I’ve run into an interesting problem using DRb as the frontend for
publishing one of our services. We have a single Ruby process publishing
a service via DRb. The service is consumed by 100-300 clients at any
When the server is first started, things seem to go fine. However, after
a while, it appears that things get out of hand. The number of threads
goes from ~250 (1 per client) to ~400. During this period, the server is
still responsive to some requests, though they are quite slow.
Soon after the number of threads tops 400, it turns a corner and just
goes wild all the way up to 1024 threads. The rate of growth between 400
and 1024 is very fast. Once it reaches 1024 threads, it tops out. This
is strange because the clients are continuing to attempt to make
requests, they just aren’t being processed anymore.

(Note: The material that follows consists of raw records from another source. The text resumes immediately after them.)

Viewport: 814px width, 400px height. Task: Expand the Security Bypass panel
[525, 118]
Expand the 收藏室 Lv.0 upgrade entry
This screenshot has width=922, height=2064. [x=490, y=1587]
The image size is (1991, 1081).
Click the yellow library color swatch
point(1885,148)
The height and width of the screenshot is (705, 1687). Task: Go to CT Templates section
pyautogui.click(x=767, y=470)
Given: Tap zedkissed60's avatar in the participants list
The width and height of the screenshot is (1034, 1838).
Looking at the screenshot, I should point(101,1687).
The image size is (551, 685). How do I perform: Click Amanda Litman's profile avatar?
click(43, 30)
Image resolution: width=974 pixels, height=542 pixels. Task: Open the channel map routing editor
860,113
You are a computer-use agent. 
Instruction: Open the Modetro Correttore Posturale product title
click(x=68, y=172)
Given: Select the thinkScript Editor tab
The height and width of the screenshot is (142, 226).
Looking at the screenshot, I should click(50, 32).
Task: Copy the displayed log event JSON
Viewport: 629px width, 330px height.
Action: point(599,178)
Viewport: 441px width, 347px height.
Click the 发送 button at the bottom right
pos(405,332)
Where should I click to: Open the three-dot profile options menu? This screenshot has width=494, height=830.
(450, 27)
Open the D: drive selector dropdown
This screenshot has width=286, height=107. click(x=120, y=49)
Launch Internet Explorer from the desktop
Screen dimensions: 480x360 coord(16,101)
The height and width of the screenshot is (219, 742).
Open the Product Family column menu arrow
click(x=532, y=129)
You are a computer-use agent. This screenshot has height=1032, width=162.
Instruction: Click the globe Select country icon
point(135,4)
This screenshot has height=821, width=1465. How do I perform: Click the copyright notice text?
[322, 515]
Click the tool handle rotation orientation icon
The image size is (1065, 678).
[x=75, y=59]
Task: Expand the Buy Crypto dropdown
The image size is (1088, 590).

If, once the server has died, I kill all the clients, eventually, the
thread count will reduce most of the way down, but stop short of the
bottom. Most often, the thread count seems to reach 64, and won’t go any
lower. At this point, the ruby process is using 100% of the cpu, though
what it is doing is anyone’s guess. It will not become responsive again
until it is restarted. There are also quite a lot of TCP sockets hanging
out in the CLOSE_WAIT state on the server.
I have attached two sample files I’ve used to recreate this error in a
vacuum. Run test_server.rb, then do “ruby test_client.rb start 50” to
pretty quickly max out the number of threads on the server.
Has anyone encountered this kind of problem before?
It’s also worth noting that DRb has no way at all of protecting itself
from too many connections - it will gladly run into the max allowed open
file handles limit and not handle the error correctly. (I increased the
open file handle limit on my production system because I thought that
was the issue. It appears not to be.) Should DRb be extended to have
more safe server features, or is it just not intended to fill that use?
Could anyone recommend a better, lightweight, robust Ruby RPC library?